Lockport Union-Sun & Journal Online

January 22, 2013

Reaction to 'impact zone' is mixed

Staff reports
Lockport Union-Sun & Journal

Lockport Union-Sun & Journal — Public opinion of the city's newly announced "Impact Team Project" is a mixed bag weighed down with skepticism.

Last week, Mayor Michael Tucker announced creation of a multi-agency impact team and "impact zones," specific geographic areas that are targeted for increased police patrol and building code enforcement. The Niagara County Sheriff's Department and New York State Police are participating and sent representatives to the Friday press conference at City Hall, which drew TV news cameras as well as print reporters.

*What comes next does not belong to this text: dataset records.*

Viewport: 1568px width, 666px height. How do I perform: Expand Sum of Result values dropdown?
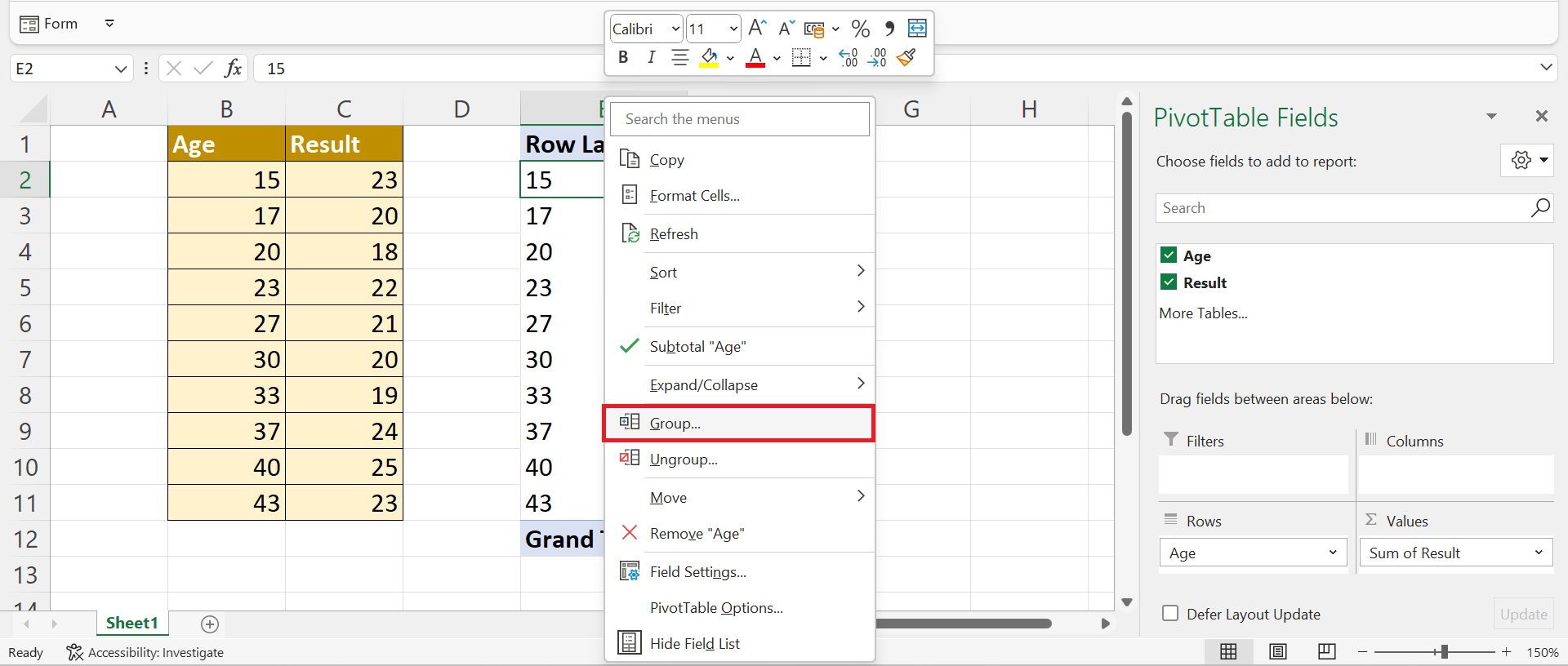tap(1539, 553)
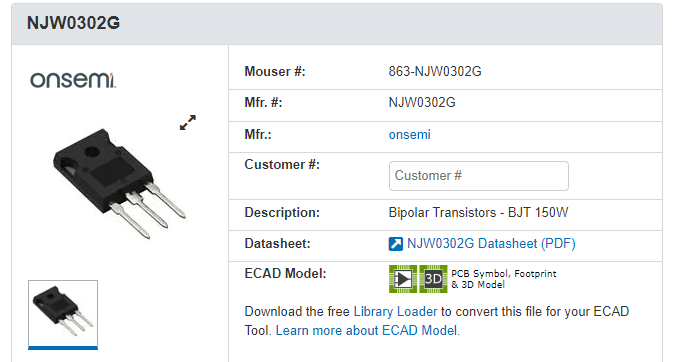Viewport: 677px width, 362px height.
Task: Select the transistor thumbnail image
Action: point(63,314)
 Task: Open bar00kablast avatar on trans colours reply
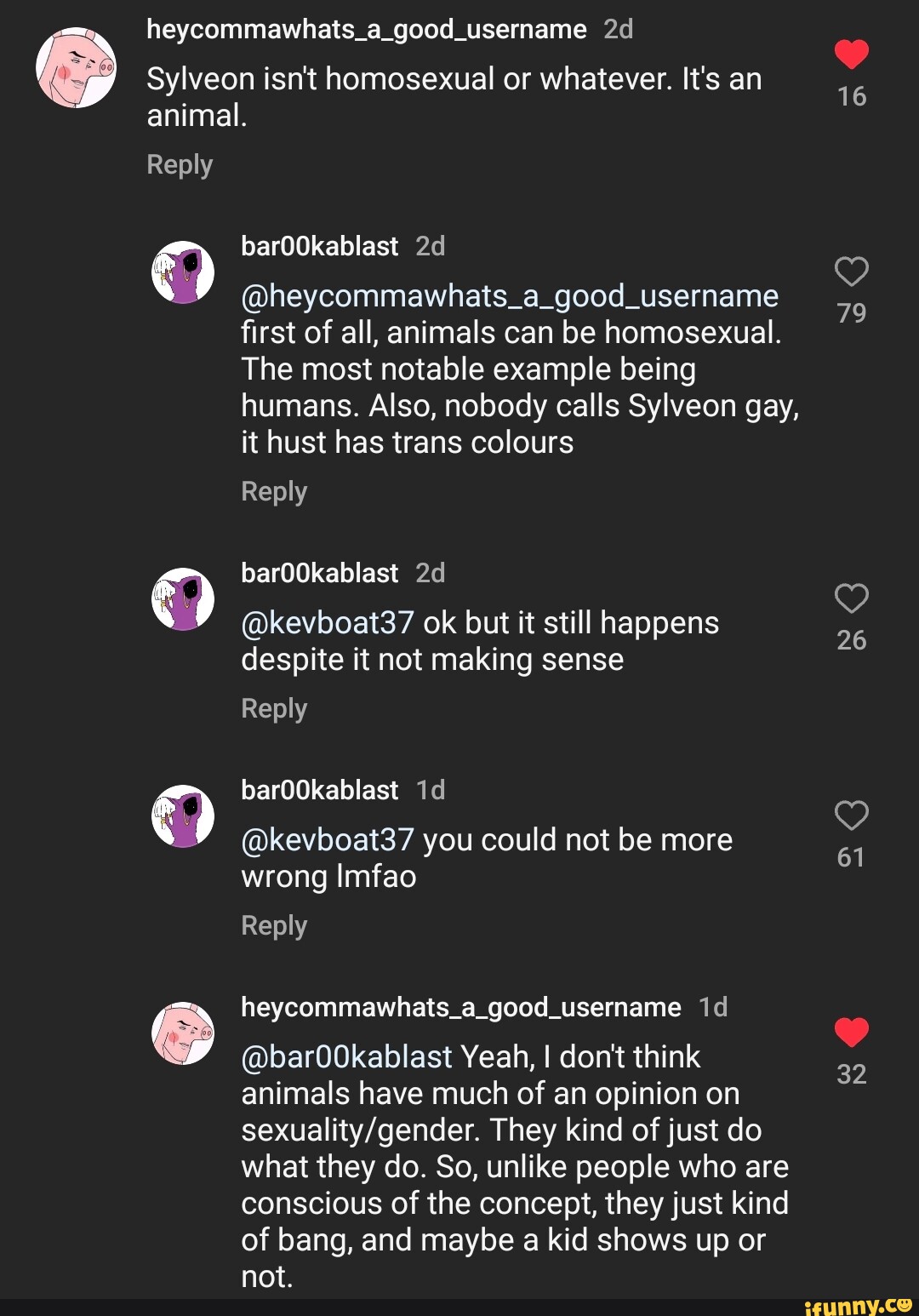(x=183, y=272)
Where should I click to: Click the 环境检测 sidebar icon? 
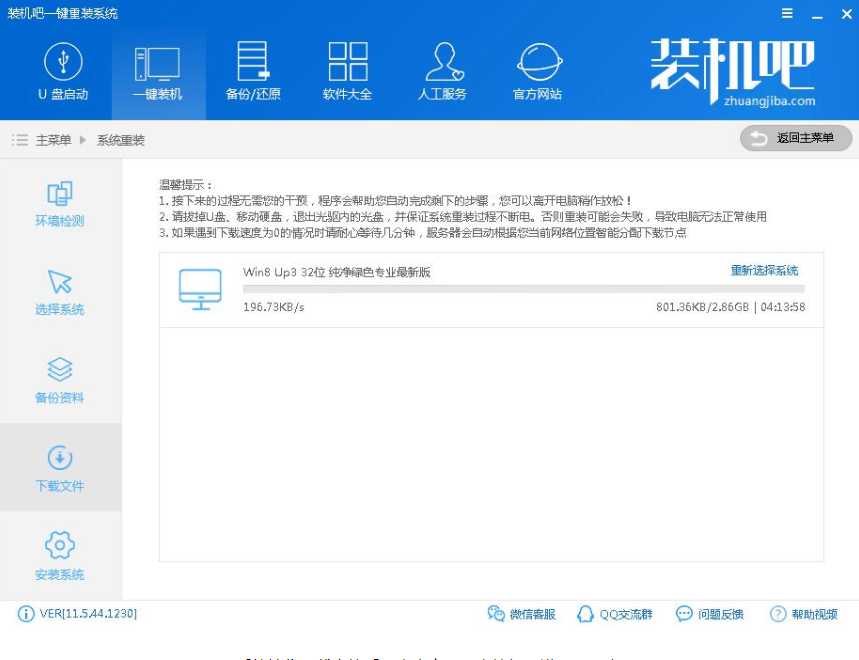[60, 207]
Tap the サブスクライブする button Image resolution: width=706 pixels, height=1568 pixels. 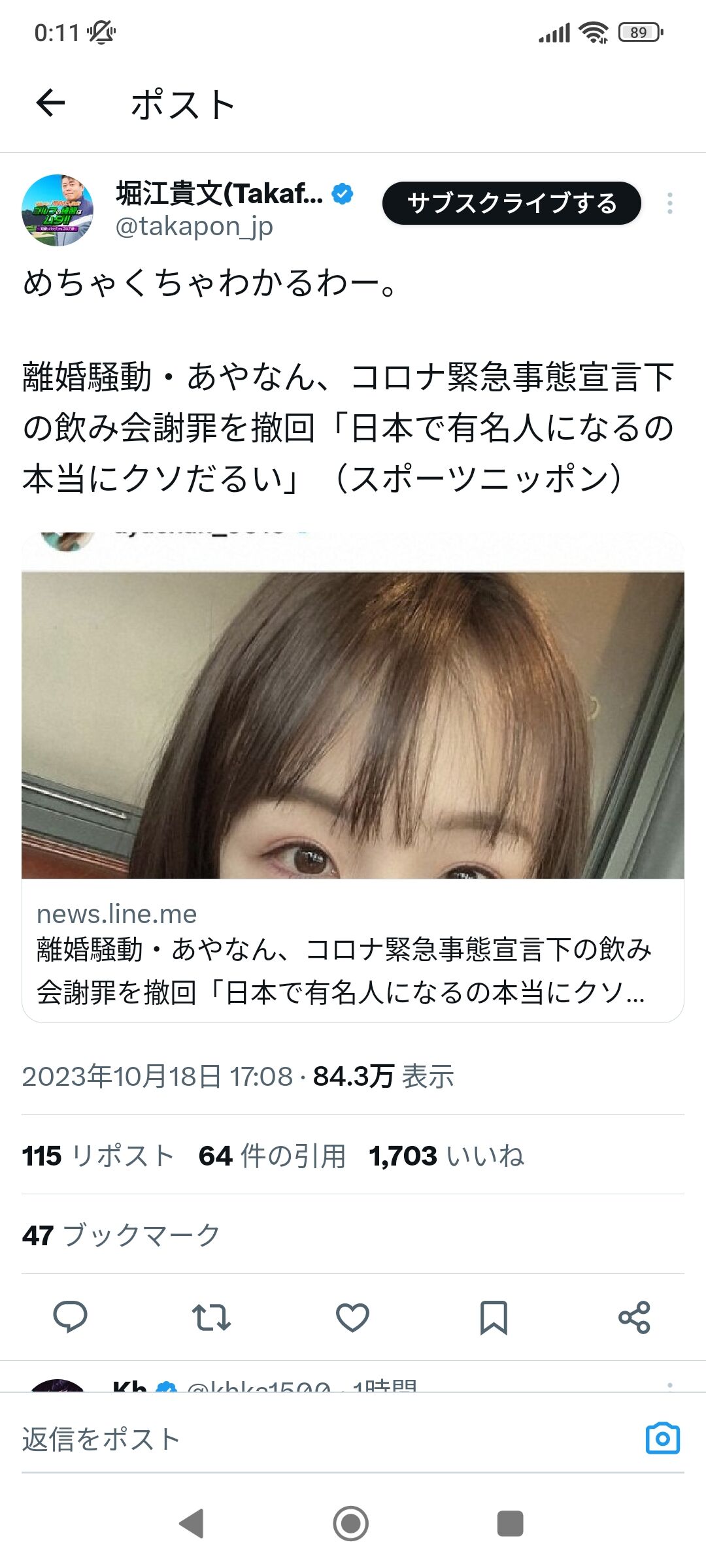511,203
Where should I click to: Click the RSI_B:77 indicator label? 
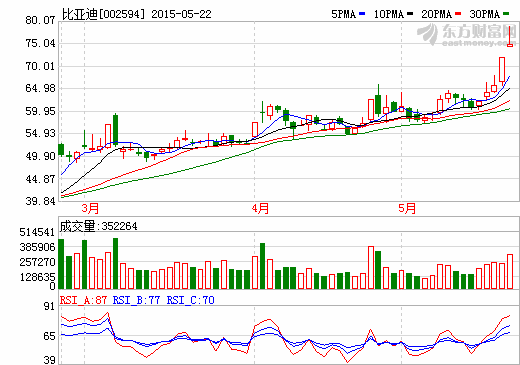(x=136, y=300)
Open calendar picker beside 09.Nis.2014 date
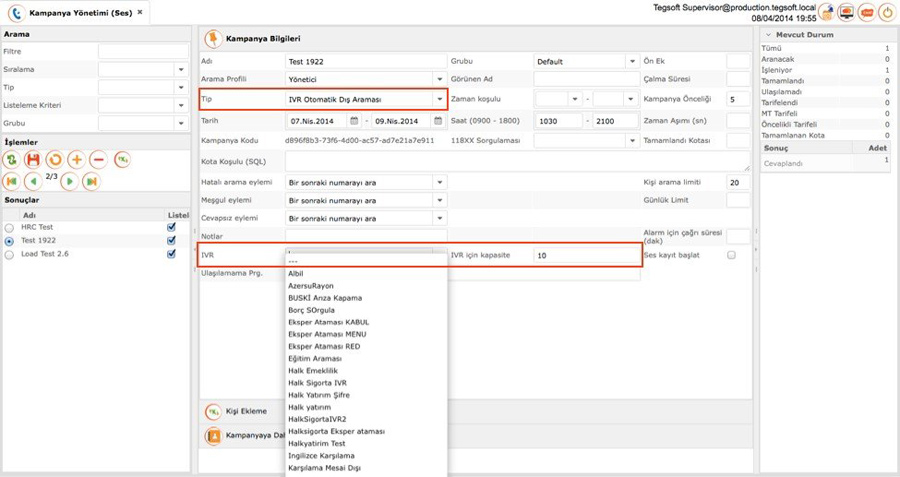 (x=439, y=121)
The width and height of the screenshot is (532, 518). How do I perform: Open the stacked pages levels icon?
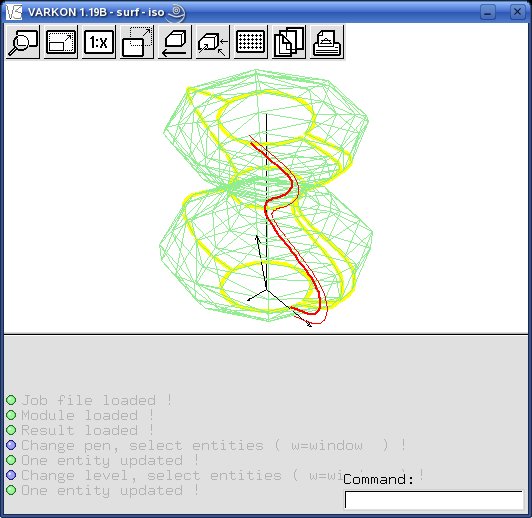coord(289,42)
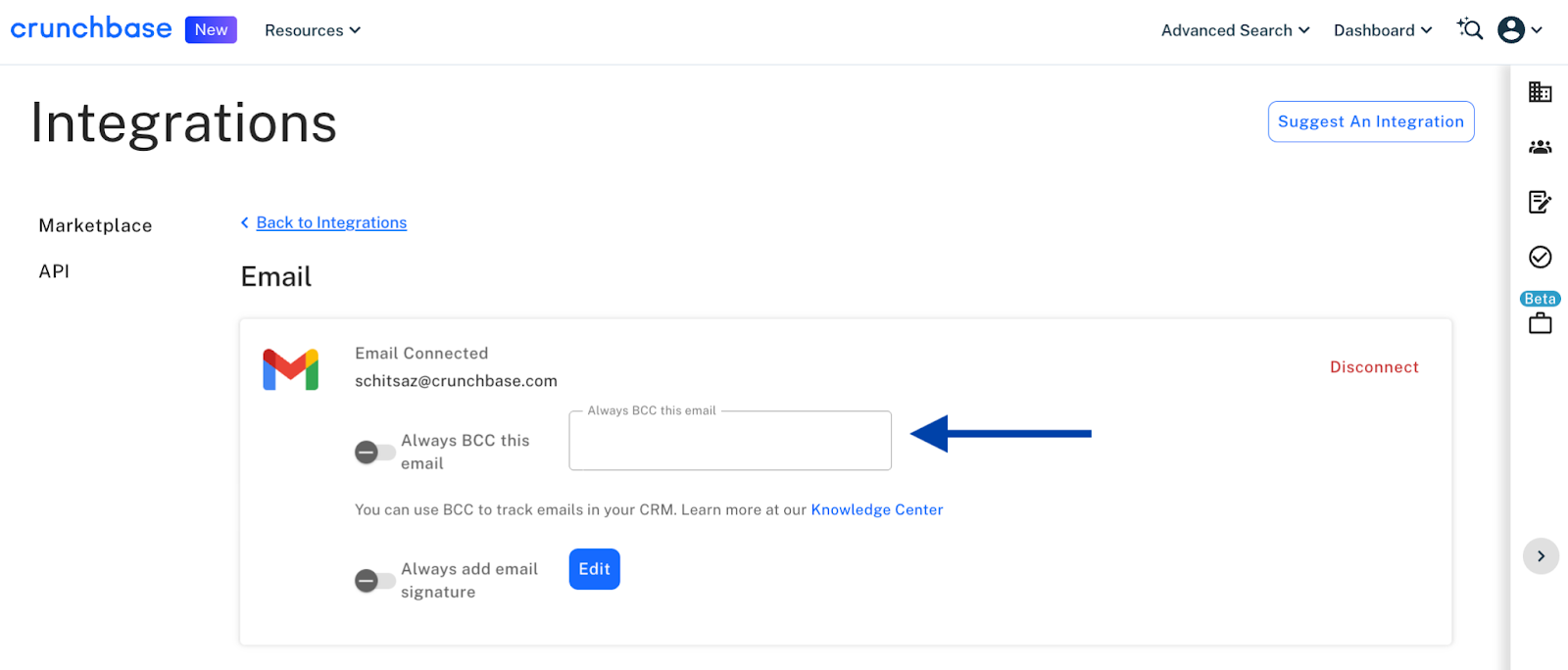Select Marketplace in the left menu
The image size is (1568, 670).
pyautogui.click(x=95, y=225)
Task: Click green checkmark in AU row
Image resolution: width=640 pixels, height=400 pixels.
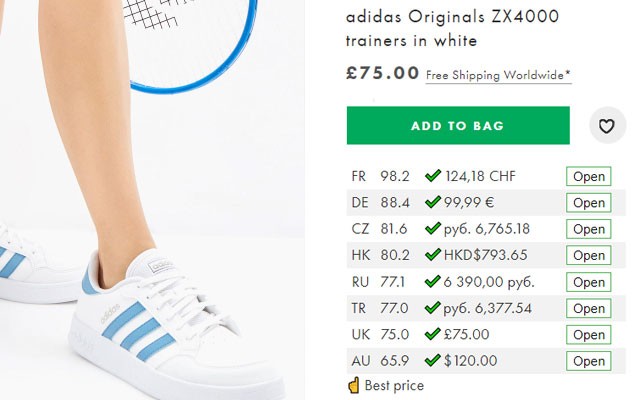Action: tap(433, 360)
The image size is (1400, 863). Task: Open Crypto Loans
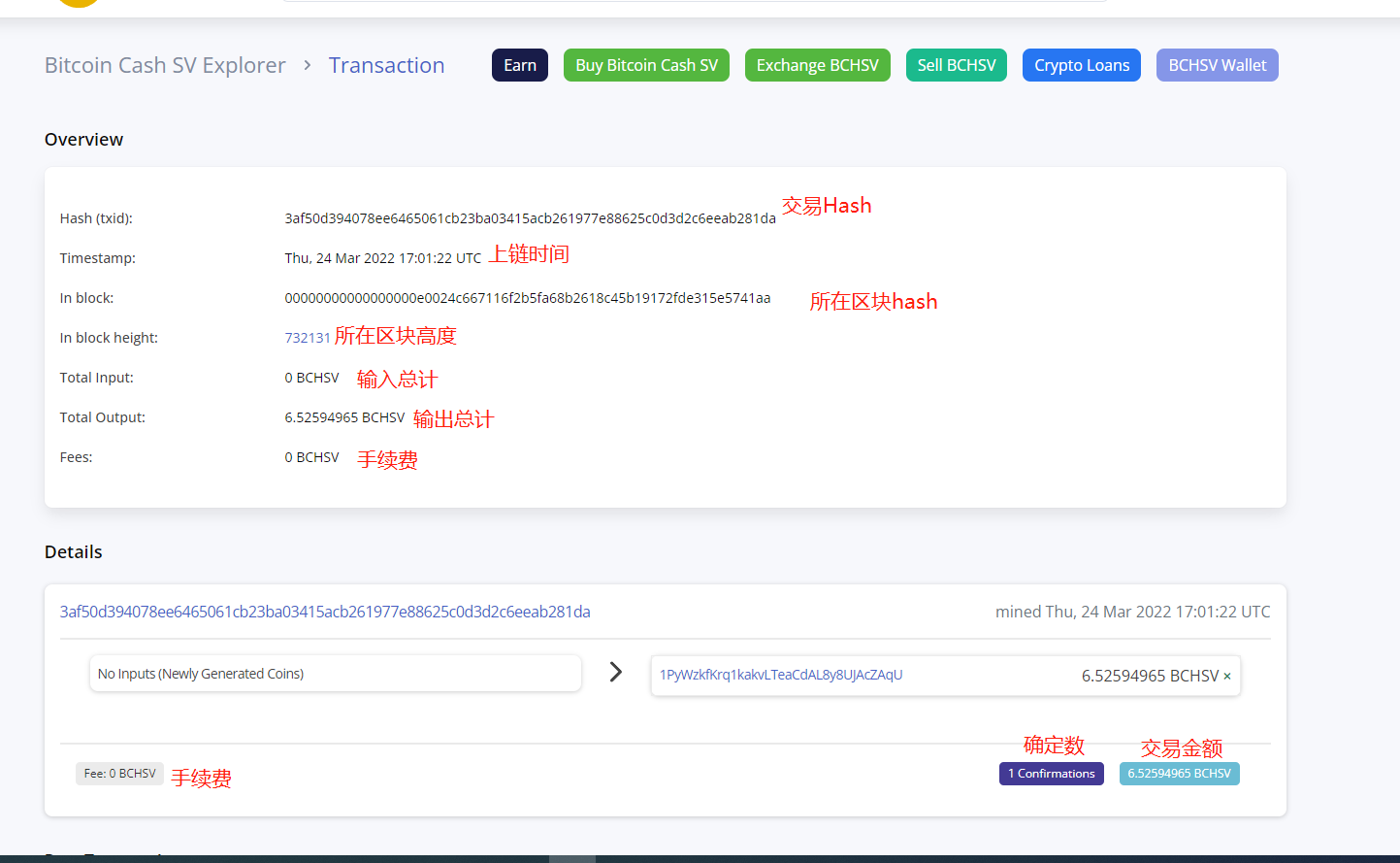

The first impact zone consists of twenty-five or so residential blocks roughly bounded by Erie, High, Transit and Walnut streets, Police Chief Lawrence Eggert said. Increased patrolling by multiple police agencies was to begin immediately, with an emphasis on Vehicle and Traffic Law enforcement by means including unannounced road blocks.

Within the zone, city building inspectors will be inspecting exteriors on 1,100 parcels looking for building code violations. All property types, single- as well as multiple-unit residential dwellings and commercial properties, are said to be in their sights.

Project Impact's aim is to weed out scofflaws and encourage property upkeep in sections of the city that struggle most with crime and blight. Tucker said it's also intended as a message to "outsiders," particularly non-residents engaged in drug trade, that order will be defended here.

The declaration followed a series of unusually violent and/or alarming criminal incidents in the city since November, including two shootings, the physical assault of a child and several significant drug busts.

Impact zones will be declared one at a time, based on spikes in local crime rates, Tucker said.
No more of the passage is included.